Nov 12 (Reuters) - Biotechnology company Dendreon Corp said it would reduce annual costs by $125 million and cut about 150 jobs in a new round of restructuring, as it struggles to boost sales of its flagship cancer vaccine.
The company is watched closely due to the immense potential of cancer vaccines, but sales of Provenge have never really taken off because of limited manufacturing capacity and uncertainty over reimbursements.
Dendreon's net product revenue, reflecting Provenge sales, fell 13 percent to $68 million in the third quarter ended Sept. 30.
"It appears clearly that competition continues to affect the sales of Provenge ..." Wedbush Securities Inc analyst David Nierengarten said.
The current restructuring is not radical enough to address concerns about weak sales, he said, adding that the current restructuring effort is just "too little and too late."
High cost and the emergence of easier-to-use rival drugs such as Medivation Inc's Xtandi and Johnson & Johnson's Zytiga have hurt sales of Provenge.
Dendreon had cut 600 jobs and closed its New Jersey manufacturing facility in a restructuring in July last year to save about $150 million annually.

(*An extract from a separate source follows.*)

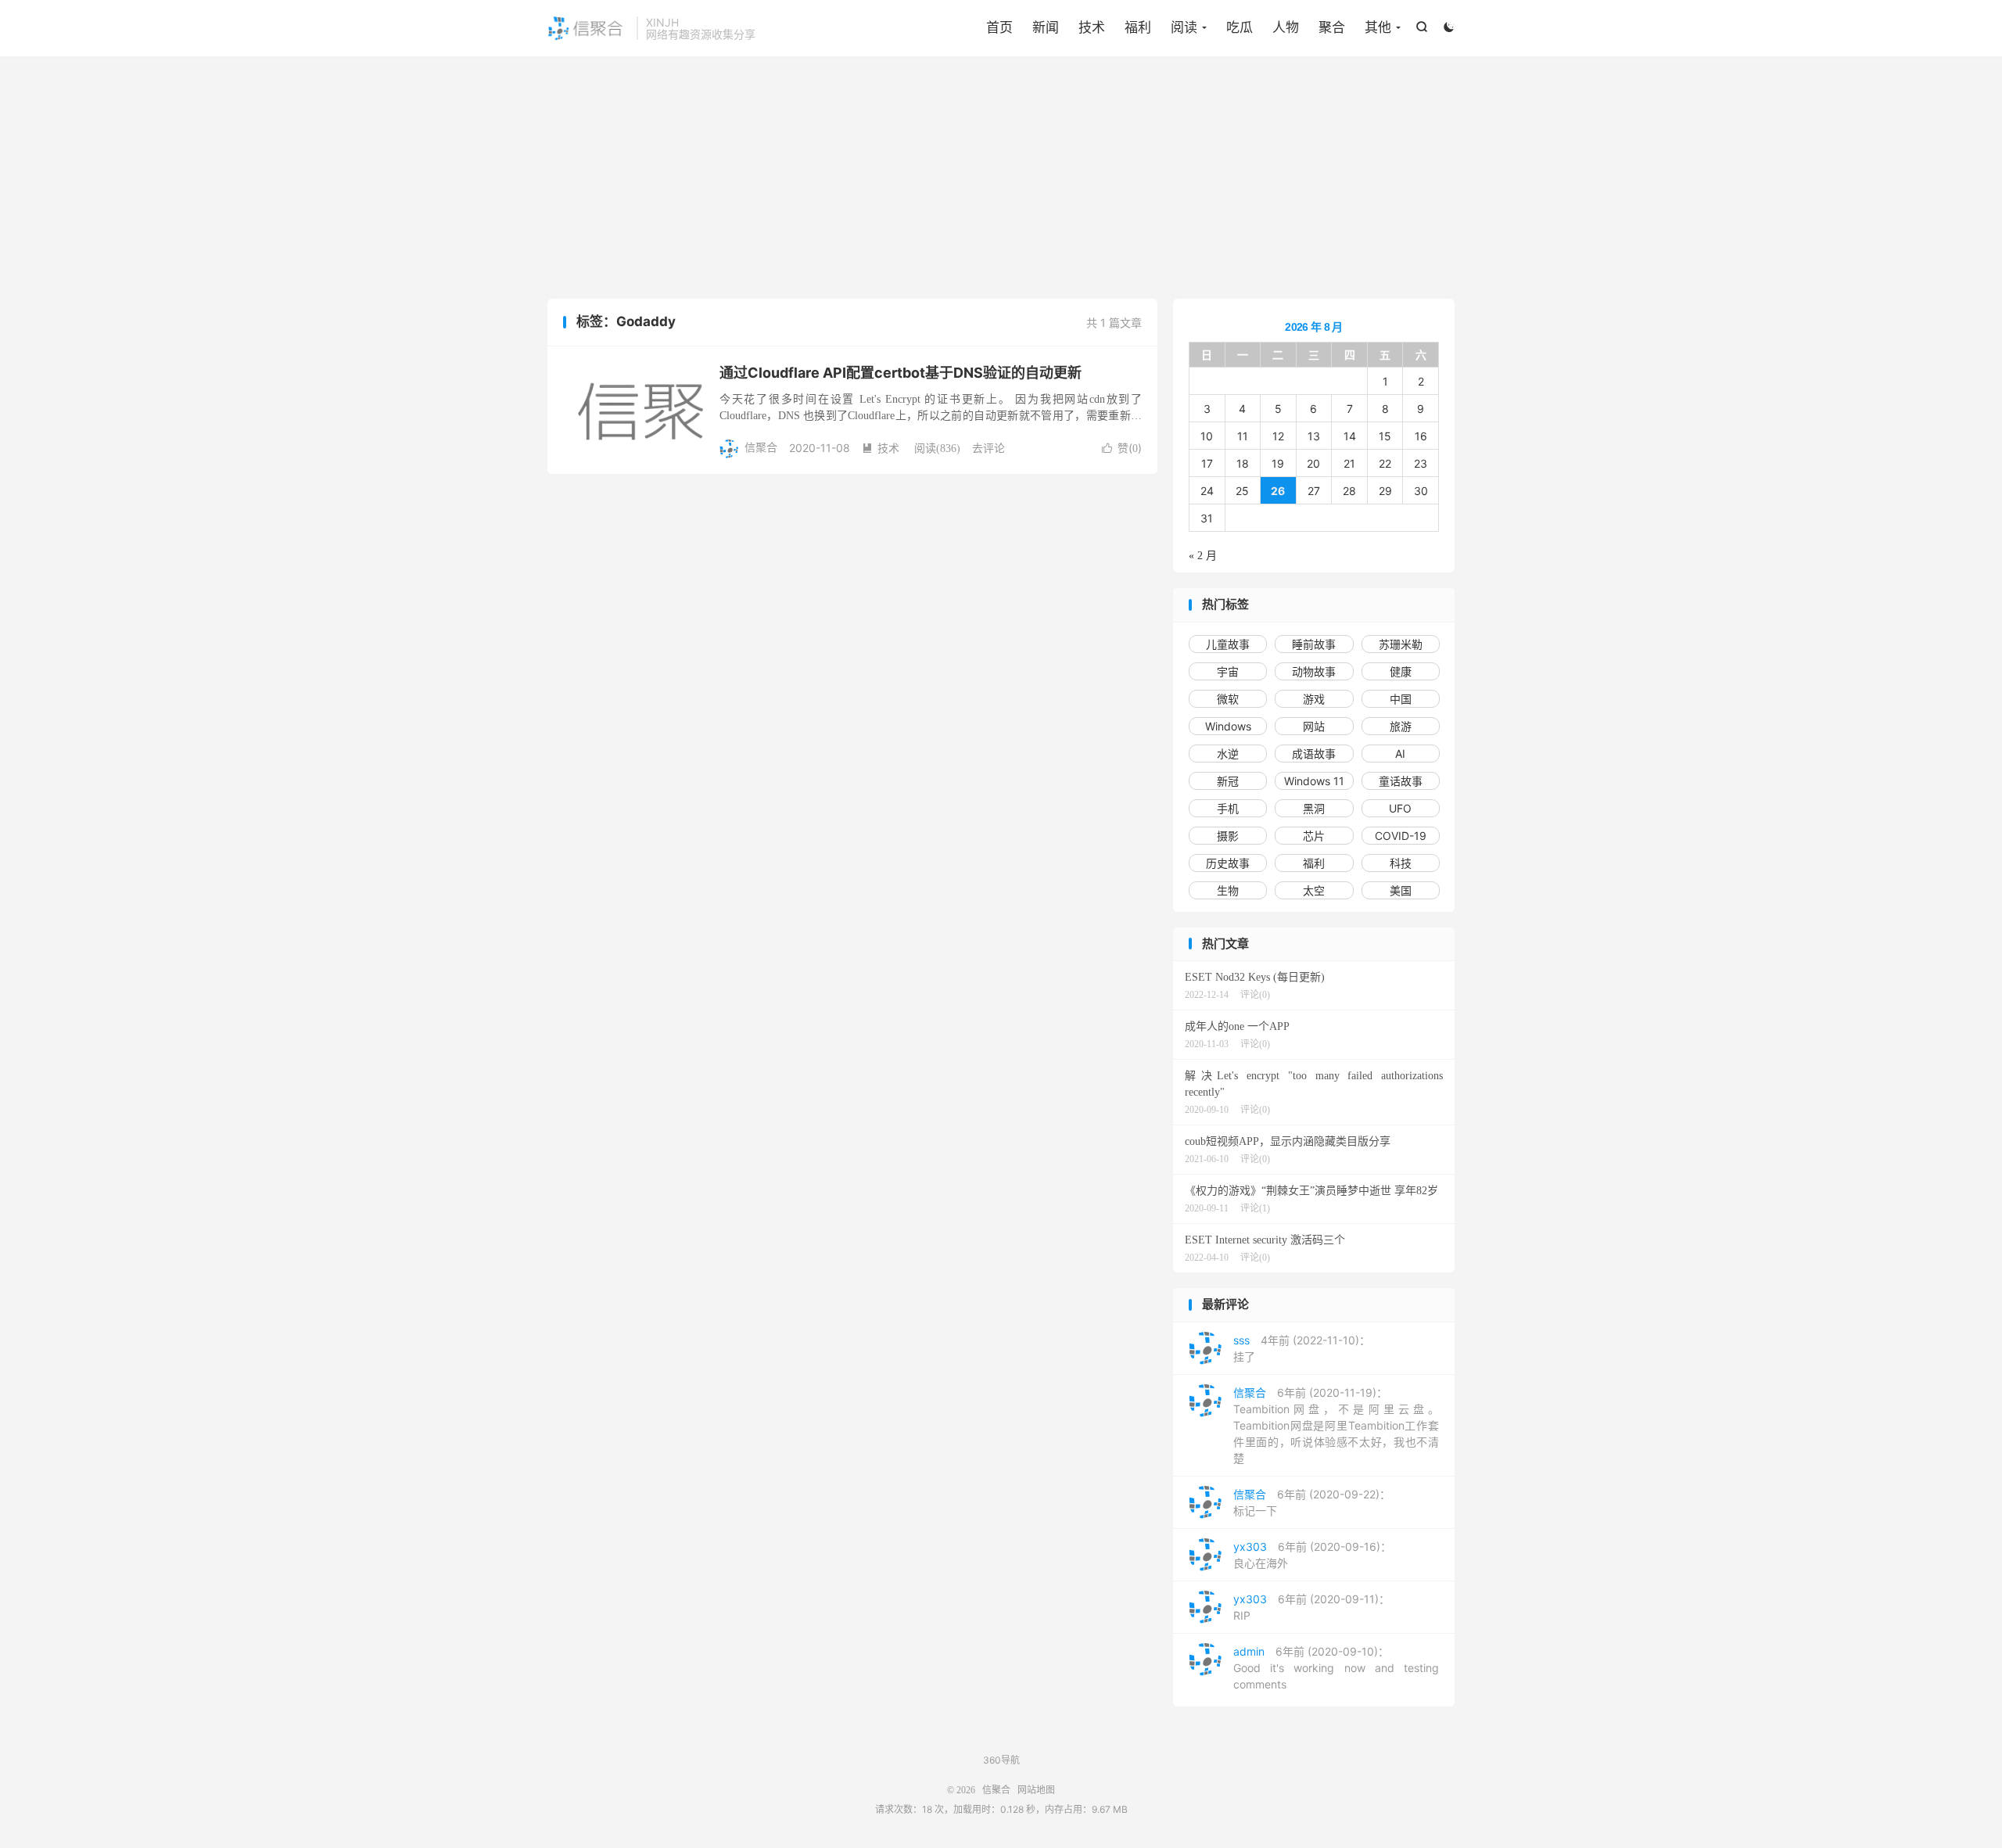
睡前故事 (1314, 644)
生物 (1228, 890)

The company, in its post-earnings conference call on Tuesday, refused to say whether it would shut more plants.
The benefits of the latest restructuring, which would lower expenses by 20 percent, were expected from the first quarter of 2014, the drugmaker said.

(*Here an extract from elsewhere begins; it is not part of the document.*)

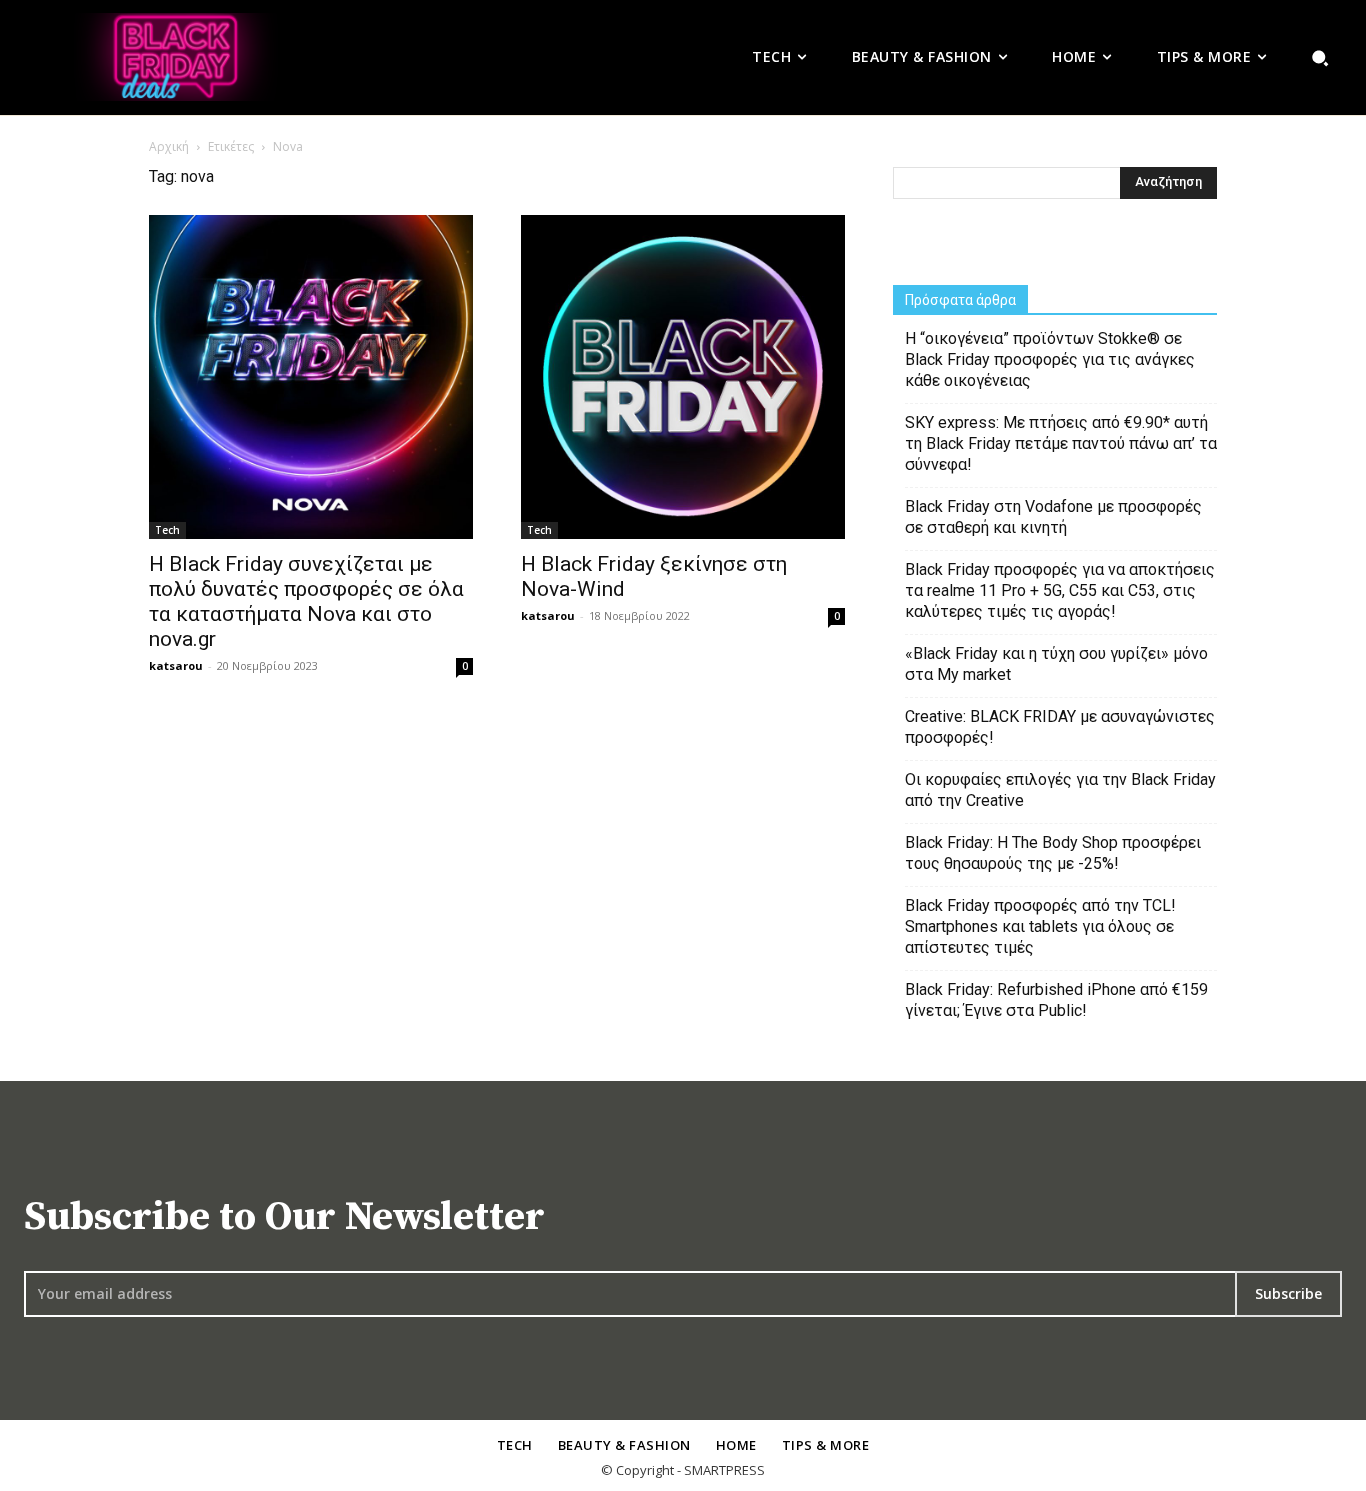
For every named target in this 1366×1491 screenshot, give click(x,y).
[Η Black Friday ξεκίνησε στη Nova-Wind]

Dendreon said it would have about 820 employees at the end of the restructuring, down from more than 2,000 at its peak.
The company will record a restructuring charge of about $7.5 million in the current quarter and the first quarter of 2014.
Dendreon's net loss narrowed to $67.2 million, or 44 cents per share, in the third quarter from $154.9 million, or $1.04 per share, a year earlier.
Analysts on average had expected a loss of 42 cents per share on revenue of $76.3 million, according to Thomson Reuters I/B/E/S.
Dendreon shares rose 3 percent to $2.58 on Tuesday on the Nasdaq.